Joby Aviation is targeting first paying passengers in 2026, with FAA approval still the key gating item before U.S. commercial flights can begin. The company says it is near completion of stage four of a five-stage certification process, plans to launch initial service in markets like Dubai, and expects its Dayton manufacturing facility to help double production capacity from 2 to 4 aircraft per month in 2027. The article is constructive on long-term potential but emphasizes execution risk around certification, demand adoption, and scalable production.

Analysis

The market is still pricing JOBY like a pre-revenue concept, but the real inflection is not “can it fly?” — it is whether certification milestones convert into bankable delivery schedules. The biggest second-order effect is that each incremental FAA milestone reduces the probability of a terminal delay, but it also raises the bar for execution on everything downstream: operating reliability, maintenance cadence, insurance pricing, and municipal permitting.
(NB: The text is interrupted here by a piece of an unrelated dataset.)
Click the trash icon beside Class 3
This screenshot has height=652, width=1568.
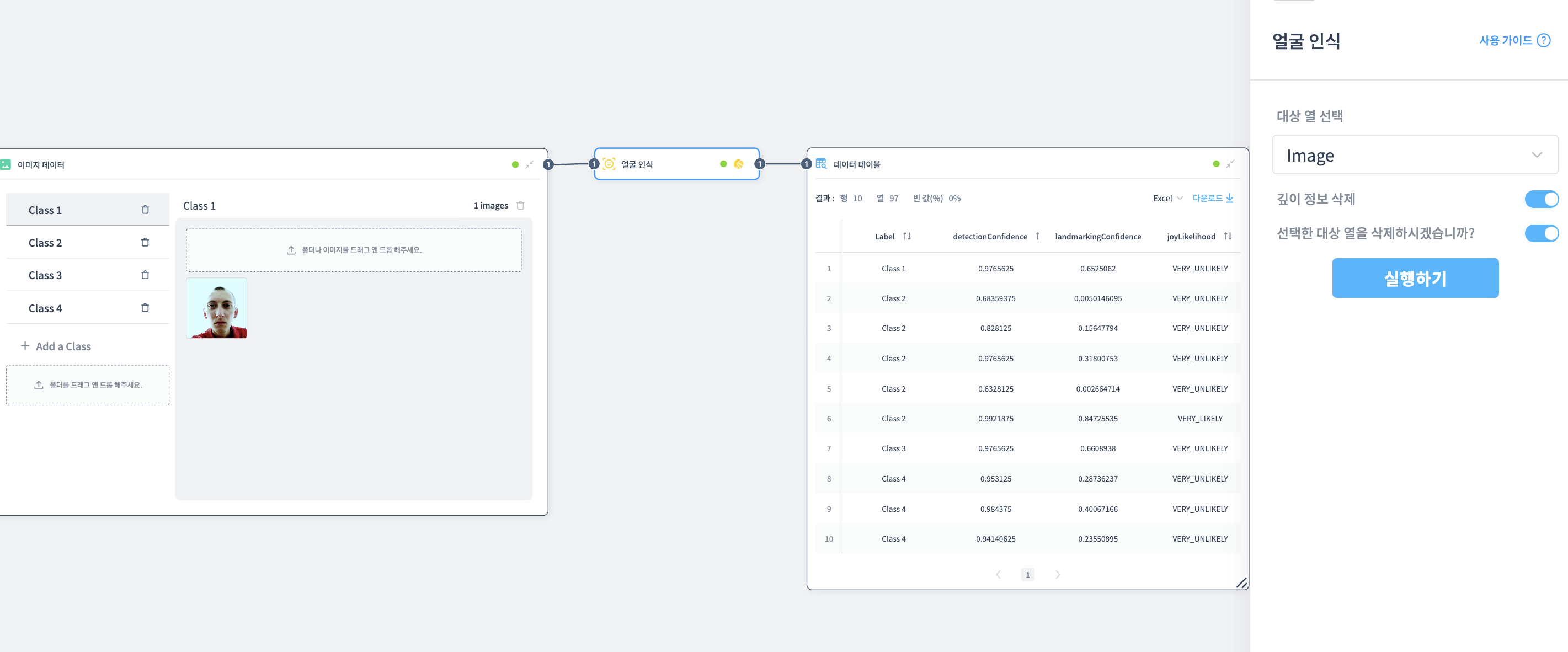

In other words, the stock’s next re-rating likely comes from de-risking of the cost of capital rather than near-term revenue. Dubai matters less as a revenue source than as a demand discovery lab. If early rides show low repeat rates, weak willingness to pay, or high cancellation/dispatch friction, the market will quickly conclude that eVTOL is a premium novelty rather than a scalable transport product. That would spill over to UBER only modestly in the near term, but it would reinforce the thesis that urban mobility remains a software-and-regulation problem, not a hardware category, which favors platform aggregators over asset-heavy operators. The manufacturing step is where the economics get real: moving from prototype throughput to multi-unit monthly production is usually where hidden gross margin leakage appears. Any slippage in ramp timing would compress the window between certification and meaningful cash generation, forcing more dilution risk before unit economics are proven. The contrarian view is that consensus may be underestimating how much optionality is embedded if JOBY clears the first commercial operating hurdle ahead of schedule; if that happens, the stock could trade more like an early-stage aerospace platform than a concept stock, with a sharp multiple expansion despite modest revenue.